SIP cancellation shot up 122%: 4 key takeaways from February Mutual Fund industry action – Market News


The recent correction in the market has had some telling impact on the mutual fund industry. Not only have flows slowed down to 3-month lows but the small cap funds saw significant decline and the SIP registrations have come down drastically. This is as per the latest data shared by the Mutual Fund Association, AMFI. This data is particularly relevant for equity market investment as well as the Mutual Fund flows are closely linked with the equity market movement. Many industry observers have linked the recent correction in small and midcaps to redemption pressure in midcap and small cap funds.

According to Akhil Chaturvedi, Executive Director & Chief Business Officer, Motilal Oswal AMC, “”Continuous monthly market correction has led to slowdown of the sales for the first time in Feb, this could also be partially attributed to a truncated month. Allocations are being tilted towards Multi Asset Allocation, Large and Flexi categories. Investors are being cautious in allocations and may postpone or stagger in near future..”

Here is a quick look at the top takeaways from the February data and the broader implications- 

#Big jump in SIP cancellation 

The SIP Cancellation ratio shot up to 122% in February, meaning more cancellations than registered.The sharp uptick can be assessed if one compares the ratio in the last three months. The SIP Cancelled/Registered ratio stood at 79% in November, 2024; 83% in December 2024 and 109% in January 2025.

The New SIP registrations in February came in at 44.56 lakh. This is also significantly lower, down 16.4% from 3-month average and what’s even more worrying is that 54.7 lakh SIPs were discontinued. This resulted in net SIP reduction of 10.1 lakh, twice of last month However, like last month, the increase in discontinued accounts is attributed to reconciliation with exchanges and RTAs pertaining to 2024.

#Inflows to Smallcap funds at 3-month lows

However, the pain across the broader markets is well manifested in the declining flows in the smallcap funds as well. The inflows to this fund is down 23% from the 3-month average. When compared to January, the monthly inflows are down 35% to Rs 3,406 crore from Rs 5,147 crore. Meanwhile the February midcap fund inflows were at Rs 3,722 crore from Rs 5,720 crore in January, down 34% MoM. 

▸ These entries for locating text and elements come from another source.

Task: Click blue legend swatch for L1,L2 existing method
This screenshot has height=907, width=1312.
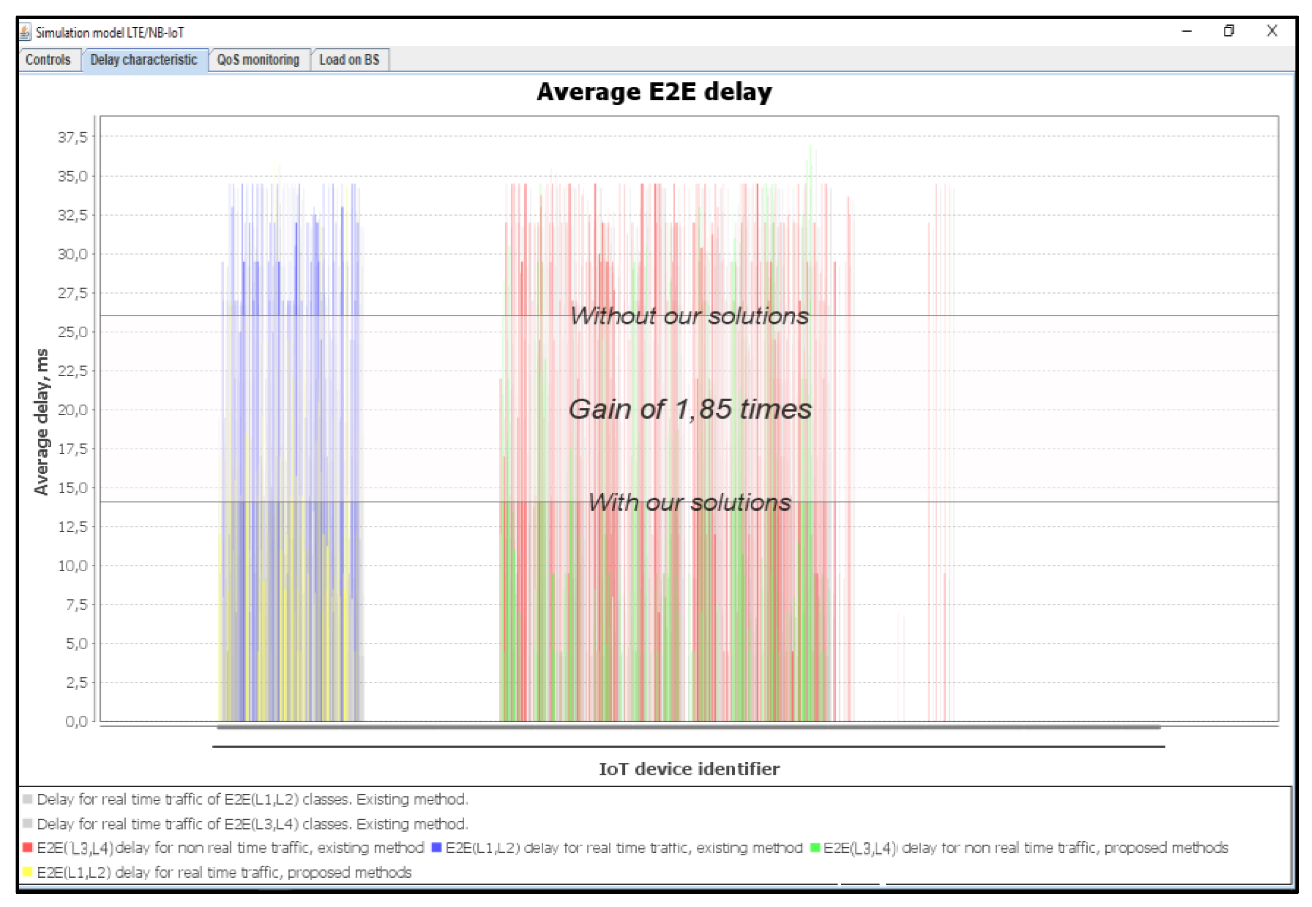Action: coord(437,848)
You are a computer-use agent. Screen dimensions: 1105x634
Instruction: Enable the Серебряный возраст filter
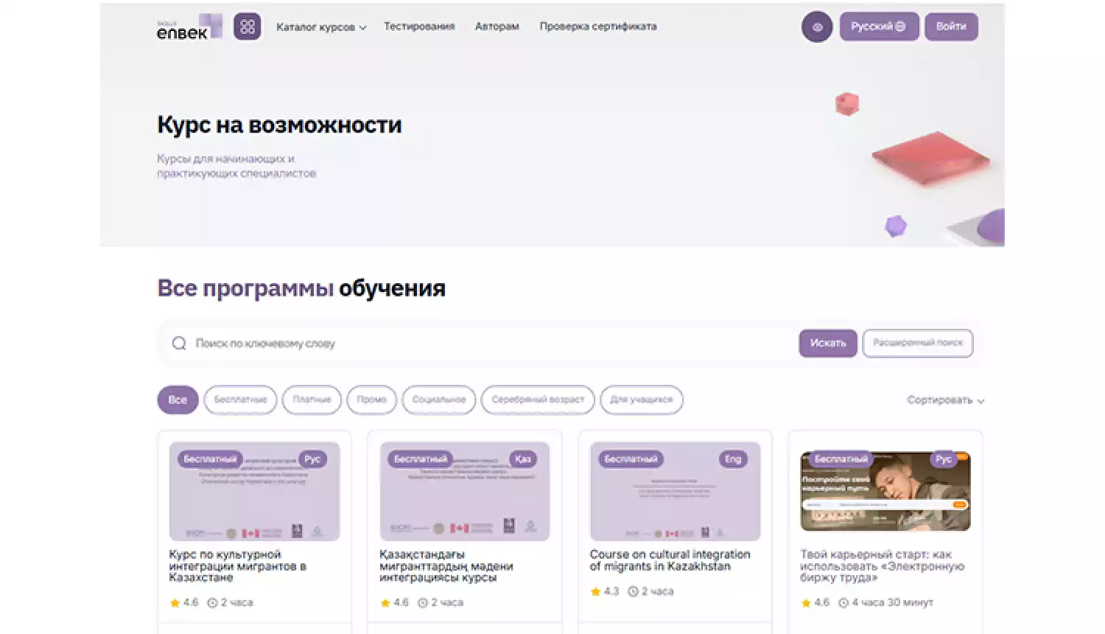(537, 400)
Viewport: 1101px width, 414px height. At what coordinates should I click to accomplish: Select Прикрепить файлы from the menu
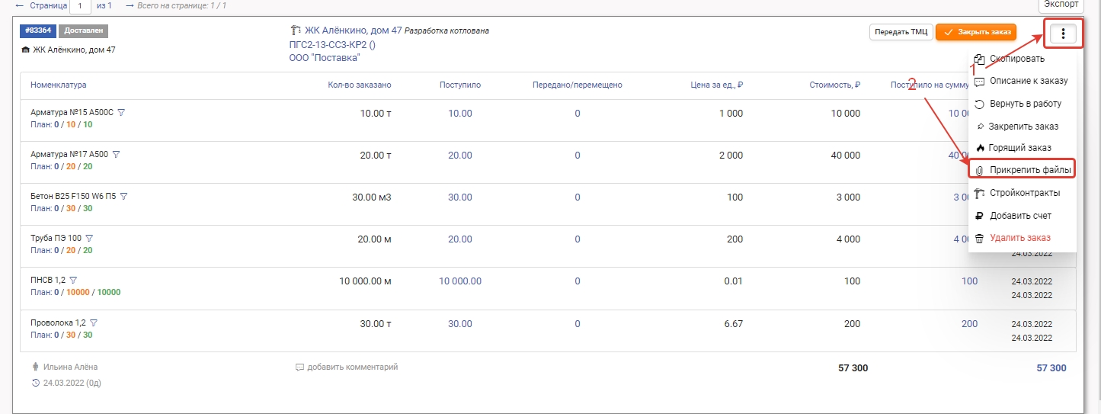point(1024,169)
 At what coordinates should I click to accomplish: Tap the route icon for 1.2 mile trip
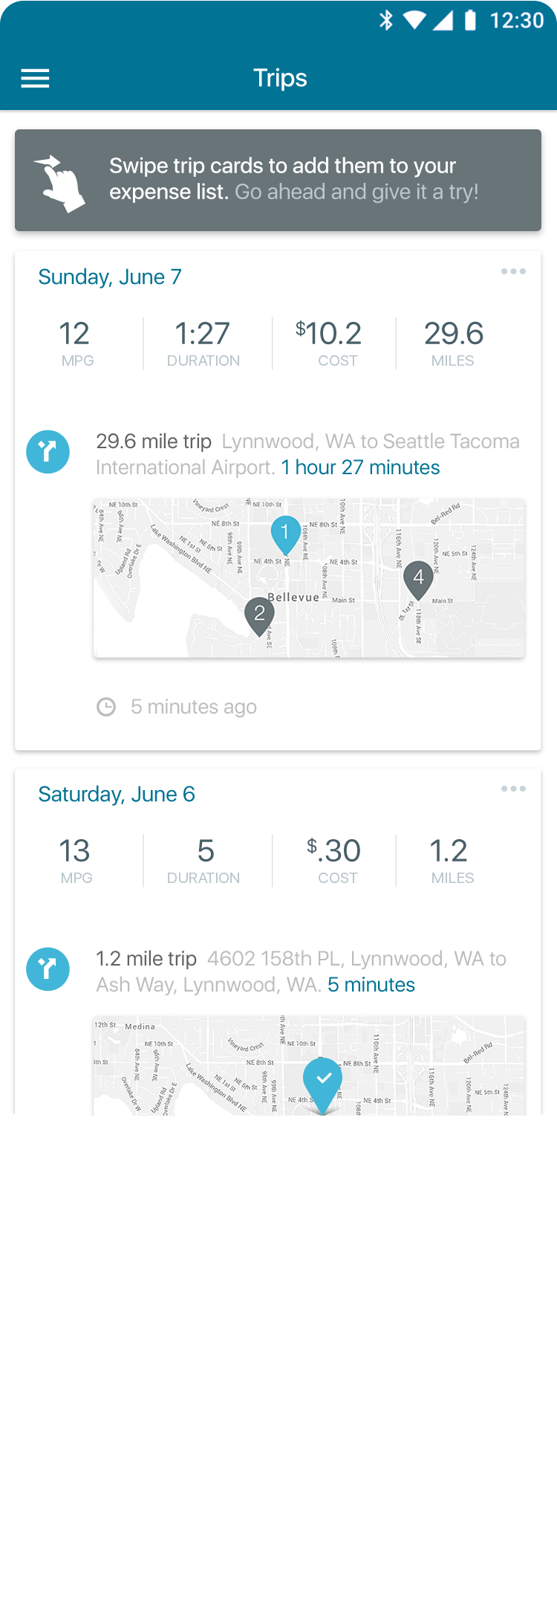[x=48, y=969]
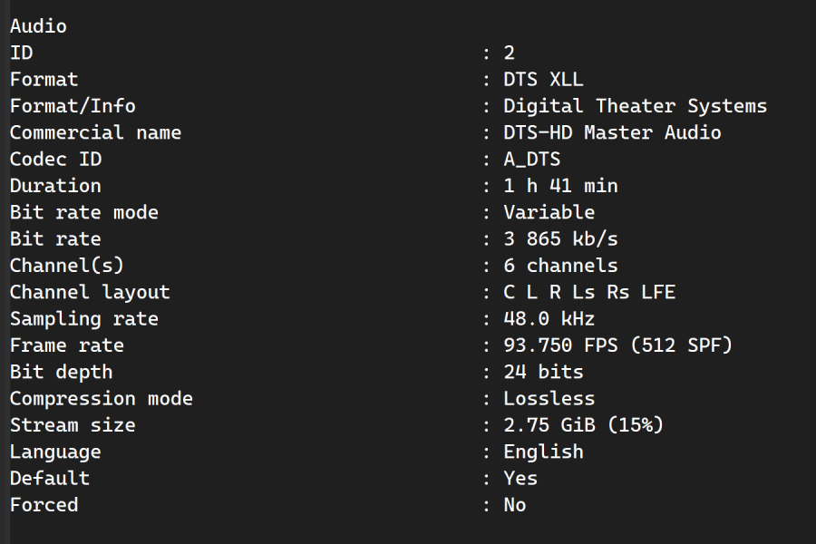Click the "48.0 kHz" sampling rate value
The height and width of the screenshot is (544, 816).
(549, 319)
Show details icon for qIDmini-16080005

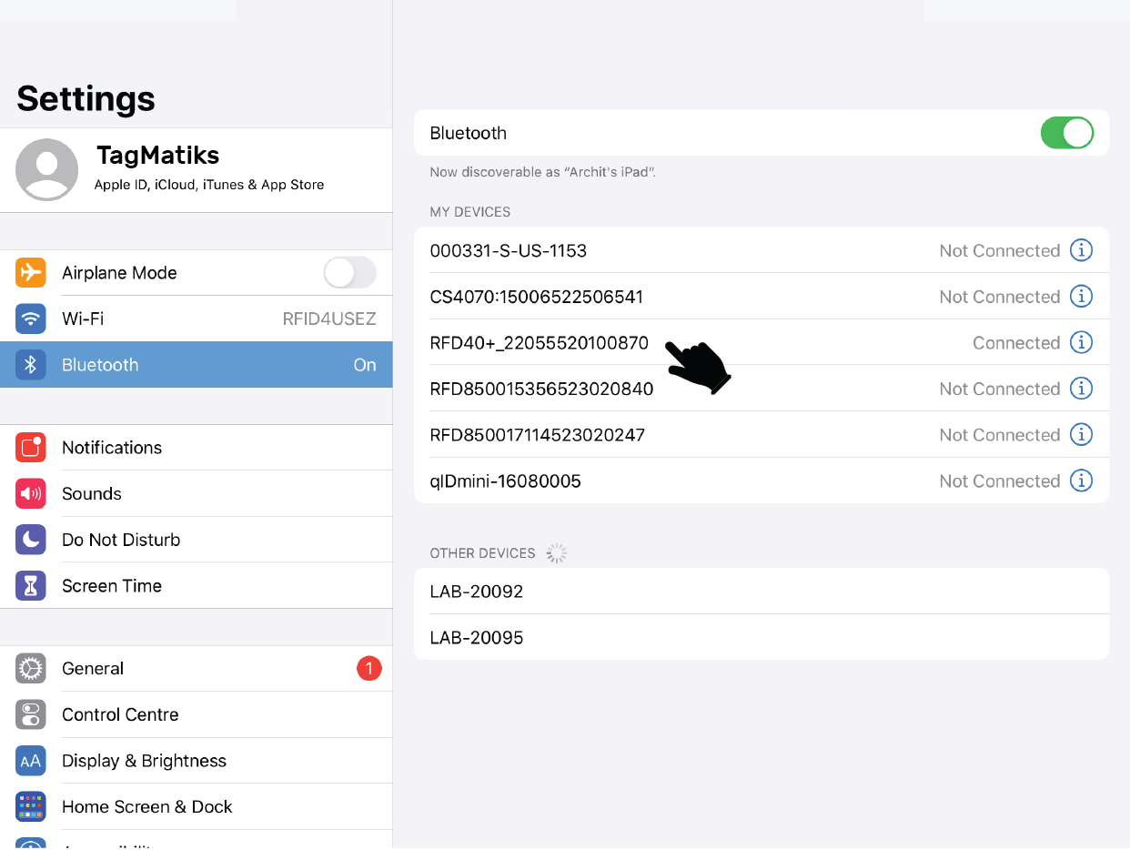tap(1080, 481)
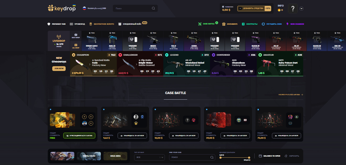
Task: Open the CASE BATTLE crossed-guns icon
Action: [200, 24]
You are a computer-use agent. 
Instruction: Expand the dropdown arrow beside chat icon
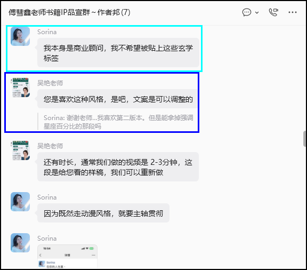point(257,13)
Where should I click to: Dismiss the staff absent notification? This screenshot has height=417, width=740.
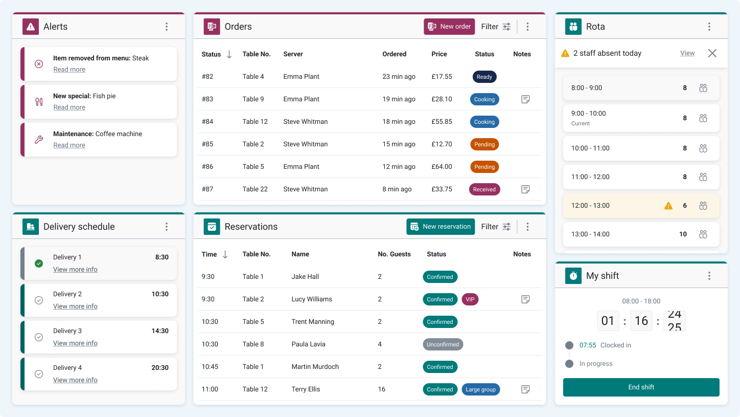(x=712, y=53)
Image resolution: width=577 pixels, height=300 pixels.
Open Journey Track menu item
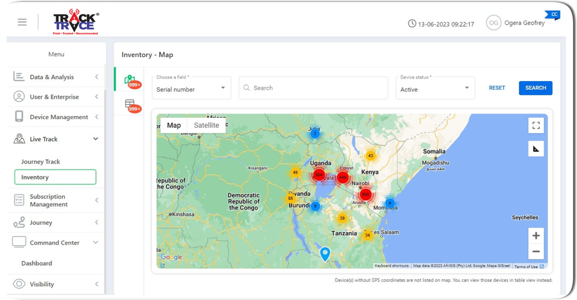coord(41,162)
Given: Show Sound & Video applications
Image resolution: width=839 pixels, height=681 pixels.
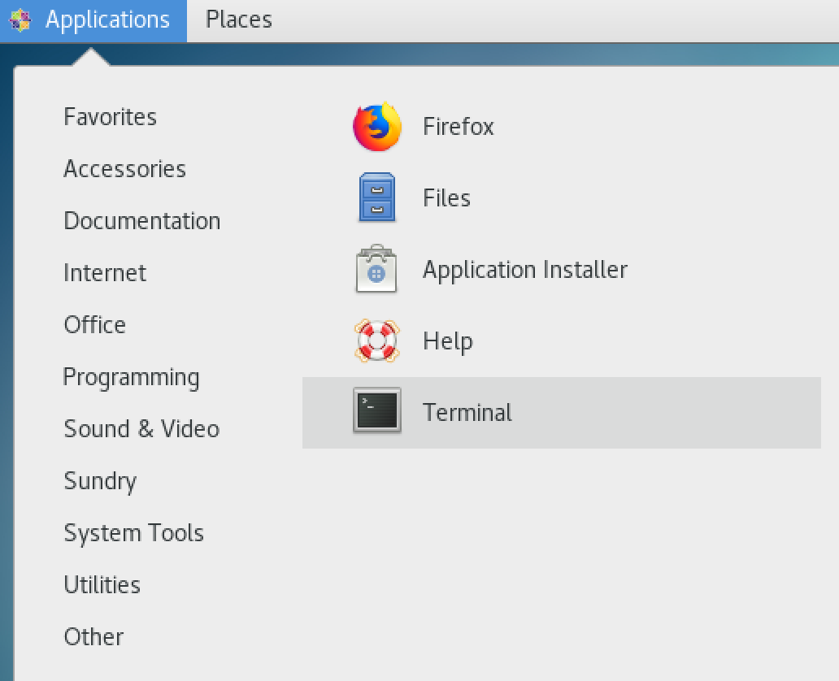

It is interesting to note that the midcap and small stocks have been under severe pressure in February. In fact, if we assess the share price movement, the BSE Small Cap Index is down a whopping 21% so far in 2025 and BSE Midcap Index has slumped 16% in 2025. This according to many market observers has led to significant halting of SIPs and redemption as well in many of these mid and small cap funds.

#Active equity flows dip 26.3% MoM 

The concern in the market and the cautious investor approach can be gauged even if one tracks the active equity flows. It is down 26% compared to January at Rs 32,700 crore. This is also a 3-month low. Overall, equity fund inflows slowed down to Rs 29,242 crore, 24.8% lower than the 3-month average. A look at the different fund categories indicated that thematic funds are dominating with Rs 5,711.58 crore net inflow. This can be also attributed to the launch of seven new sector/thematic funds in February. 

Suranjana Borthakur, Head of Distribution & Strategic Alliances, Mirae Asset Investment Managers (India) highlighted that, “The SIP inflows have come down. I believe investors should continue their SIP flows as it is a great time to accumulate units. Inflows in most equity funds have also dipped, except in the focused fund category. Sectoral funds which saw disproportionately high inflows in previous months, saw flows coming down to around to Rs 5,700 crore in spite of seven NFOs in the category which ended up garnering somewhere around Rs 2,000 crore. Overall, NFO momentum has continued 29 new fund launches, collecting somewhere around 4,000 crores.”

#Debt funds clock net outflows 

The Debt mutual funds recorded net outflow of Rs 6,525 crore in February. This is particularly striking after the funds clocked an inflow of Rs 1.28 lakh crore in January. This is another key highlight of the Mutual Fund industry action in February. According to Borthakur, “ELSS as a category usually sees a spike during Jan- March but this month’s flows have remained subdued after the Union Budget made the new tax regime attractive. However, we believe the category is still suitable for long term investing. Debt funds have seen outflows especially those with tenures below 1 year category. We continue to see inflow in gold ETFs as this is looked at as a safe haven during such volatile times.”